Hasta siempre, Mexicano

El mundo del motorsport se ha visto sacudido hoy con una nueva muerte de un piloto, una noticia triste que tiñe de luto a todos los que seguimos, amamos y nos sentimos parte del fascinante deporte de la velocidad.

La cobertura de una disciplina como el Mundial de MotoGP tiene días tan difíciles de digerir como este viernes, una jornada negra en la que esta caravana itinerante de apasionados llora la muerte de uno de sus miembros más dicharacheros.

A Luis Salom (Palma de Mallorca, 1991) le pirraban las motos y los animales. Precisamente de ahí nació su apodo, ‘El Mexicano’, un caballo negro de un hermano de su agente (Marco Rodrigo) tan bonito como peculiar. “Se ve que el animal salió medio raro”, bromeaba Salom, a quien el gusto por las dos ruedas le vino de familia.

Toni, su abuelo, todavía regenta con su hijo, Luis, una tienda de motos muy conocida en Palma que ayer por la tarde se llenó de velas y flores. Había muchas rosas, el color más reconocible en el atuendo del piloto. 

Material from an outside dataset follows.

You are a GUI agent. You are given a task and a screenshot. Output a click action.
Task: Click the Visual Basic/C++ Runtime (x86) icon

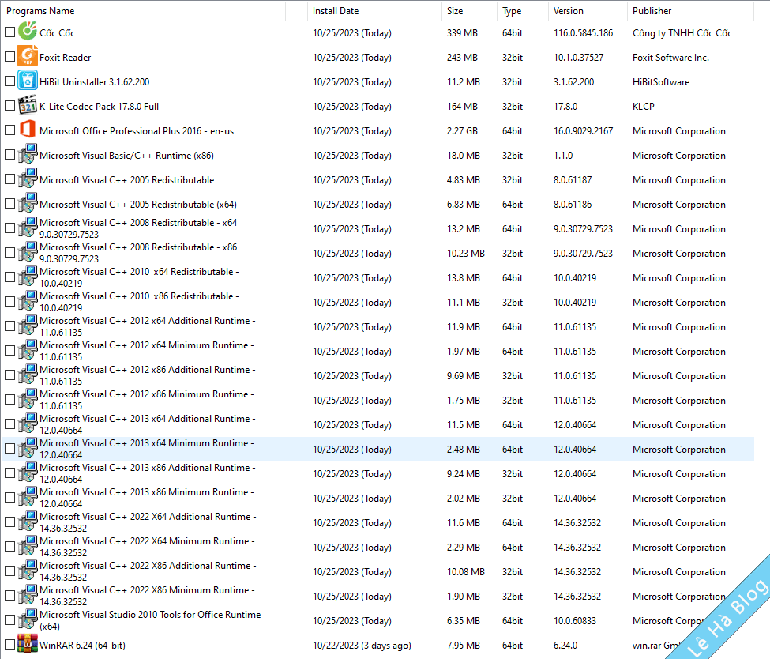coord(28,155)
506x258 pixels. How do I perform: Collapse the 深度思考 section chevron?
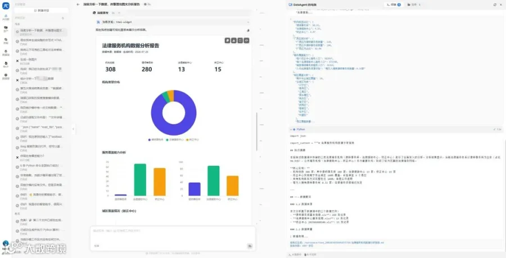click(119, 13)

En esta jornada tan macabra, a su lado estuvo como siempre su madre, María, con quien compartía una gran creencia religiosa. Un gran tatuaje de la Virgen María lucía en su brazo derecho, junto a la cara de su madre. Ambos comenzaron juntos esta aventura que ayer terminó de la peor manera imaginable.

El equipo de Motorsport.com quiere mostrar sus condolencias a la familia y amigos de Luis Salom.